I'm trying run an apache beam pipeline on Dataflow. The pipeline is supposed to list all files from a location in a bucket and then download all the files. I start by listing and filtering all the files in a bucket and then expanding the files to download them in a ParDo. However the self.list_files seems to have a weird throughput which slows down after a while.
My pipeline code:
pipeline
| "Get list of zones" >> beam.create(keys)
| "Get snapshots filenames" >> beam.FlatMap(self.list_files)
| "Load snapshots" >> beam.ParDo(LoadFiles())
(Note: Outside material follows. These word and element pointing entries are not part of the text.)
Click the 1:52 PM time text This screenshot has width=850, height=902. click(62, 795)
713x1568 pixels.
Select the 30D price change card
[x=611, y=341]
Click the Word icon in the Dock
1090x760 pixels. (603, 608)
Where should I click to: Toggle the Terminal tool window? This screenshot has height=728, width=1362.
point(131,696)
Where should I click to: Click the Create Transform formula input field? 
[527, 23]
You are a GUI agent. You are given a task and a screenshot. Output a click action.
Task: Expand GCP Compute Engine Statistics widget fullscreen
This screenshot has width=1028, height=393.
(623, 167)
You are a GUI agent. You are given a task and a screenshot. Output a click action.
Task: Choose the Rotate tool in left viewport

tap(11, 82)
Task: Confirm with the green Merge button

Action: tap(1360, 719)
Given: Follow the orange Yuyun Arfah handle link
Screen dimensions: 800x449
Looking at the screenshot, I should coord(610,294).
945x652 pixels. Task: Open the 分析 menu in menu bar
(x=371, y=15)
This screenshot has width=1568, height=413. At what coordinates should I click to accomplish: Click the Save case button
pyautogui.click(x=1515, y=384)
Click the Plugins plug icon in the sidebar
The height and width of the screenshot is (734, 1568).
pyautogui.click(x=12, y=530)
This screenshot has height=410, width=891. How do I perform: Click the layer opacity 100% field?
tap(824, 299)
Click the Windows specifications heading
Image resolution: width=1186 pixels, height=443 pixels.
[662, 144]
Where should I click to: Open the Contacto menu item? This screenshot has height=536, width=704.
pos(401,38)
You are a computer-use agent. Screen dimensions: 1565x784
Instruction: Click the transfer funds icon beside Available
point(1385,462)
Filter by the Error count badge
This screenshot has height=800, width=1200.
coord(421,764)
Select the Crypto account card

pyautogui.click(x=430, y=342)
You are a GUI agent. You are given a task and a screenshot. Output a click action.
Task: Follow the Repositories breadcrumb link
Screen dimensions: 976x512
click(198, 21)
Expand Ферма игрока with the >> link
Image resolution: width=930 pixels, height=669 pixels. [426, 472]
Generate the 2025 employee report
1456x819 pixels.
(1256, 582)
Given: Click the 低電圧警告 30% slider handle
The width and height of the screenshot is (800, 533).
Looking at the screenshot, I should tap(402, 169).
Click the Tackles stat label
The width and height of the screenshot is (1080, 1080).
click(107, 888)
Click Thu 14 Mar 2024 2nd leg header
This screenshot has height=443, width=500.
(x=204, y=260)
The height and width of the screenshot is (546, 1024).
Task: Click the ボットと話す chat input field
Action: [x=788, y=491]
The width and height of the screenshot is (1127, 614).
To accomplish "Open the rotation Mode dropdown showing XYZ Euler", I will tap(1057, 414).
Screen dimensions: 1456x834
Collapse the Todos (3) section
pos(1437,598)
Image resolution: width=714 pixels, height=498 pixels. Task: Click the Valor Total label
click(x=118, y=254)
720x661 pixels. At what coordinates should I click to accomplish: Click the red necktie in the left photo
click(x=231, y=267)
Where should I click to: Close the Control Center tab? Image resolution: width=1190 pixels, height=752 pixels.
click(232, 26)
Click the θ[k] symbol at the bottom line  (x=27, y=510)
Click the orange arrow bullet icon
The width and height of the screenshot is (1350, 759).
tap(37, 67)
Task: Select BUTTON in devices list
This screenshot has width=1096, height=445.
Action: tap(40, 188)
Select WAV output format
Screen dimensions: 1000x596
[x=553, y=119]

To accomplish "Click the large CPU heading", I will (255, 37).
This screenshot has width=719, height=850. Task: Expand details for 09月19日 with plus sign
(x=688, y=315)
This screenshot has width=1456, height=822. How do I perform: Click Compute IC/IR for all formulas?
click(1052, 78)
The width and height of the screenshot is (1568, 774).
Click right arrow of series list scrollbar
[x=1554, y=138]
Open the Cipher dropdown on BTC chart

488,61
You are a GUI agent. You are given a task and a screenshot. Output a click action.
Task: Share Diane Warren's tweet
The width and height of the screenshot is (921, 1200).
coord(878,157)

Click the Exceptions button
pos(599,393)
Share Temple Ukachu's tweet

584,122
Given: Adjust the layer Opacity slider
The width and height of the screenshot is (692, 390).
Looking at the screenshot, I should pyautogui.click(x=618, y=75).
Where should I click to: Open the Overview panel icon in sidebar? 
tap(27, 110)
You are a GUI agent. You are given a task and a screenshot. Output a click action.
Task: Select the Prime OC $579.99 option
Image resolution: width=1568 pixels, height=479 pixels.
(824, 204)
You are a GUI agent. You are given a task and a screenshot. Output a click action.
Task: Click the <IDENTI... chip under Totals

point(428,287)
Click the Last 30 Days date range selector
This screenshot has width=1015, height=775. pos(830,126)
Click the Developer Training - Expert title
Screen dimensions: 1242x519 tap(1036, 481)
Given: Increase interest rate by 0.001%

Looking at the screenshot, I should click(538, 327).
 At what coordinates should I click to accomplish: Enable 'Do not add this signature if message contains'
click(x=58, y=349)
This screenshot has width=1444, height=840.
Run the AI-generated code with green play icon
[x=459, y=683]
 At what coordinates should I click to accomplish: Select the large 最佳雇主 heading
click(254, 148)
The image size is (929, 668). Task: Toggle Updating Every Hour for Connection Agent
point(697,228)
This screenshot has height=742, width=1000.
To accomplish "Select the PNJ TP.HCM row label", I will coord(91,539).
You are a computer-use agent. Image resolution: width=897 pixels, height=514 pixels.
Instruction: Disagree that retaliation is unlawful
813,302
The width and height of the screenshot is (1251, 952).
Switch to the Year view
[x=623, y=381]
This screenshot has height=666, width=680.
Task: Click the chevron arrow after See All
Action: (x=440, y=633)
The code for listing all the files:
def list_files(
self, element: Key
) -> list[tuple[Key, str]]]:
blob_names_with_size = beam.io.gcsio.GcsIO().list_files(
f"{SNAPSHOTS_BASE_URI}/{element}/",
with_metadata=False,
)
blob_names = [blob_name[0] for blob_name in blob_names_with_size]
input_files_refs = filter_files(blob_names)
return [
(element, input_files_ref)
for input_files_ref in input_files_refs
]
When I look at the throughput, it seems to scale at first but after a while it starts yielding only a few elements at a time which then slows down all subsequent steps of the pipeline due to the low throughput of this step. Any ideas why this might be and how to improve this ?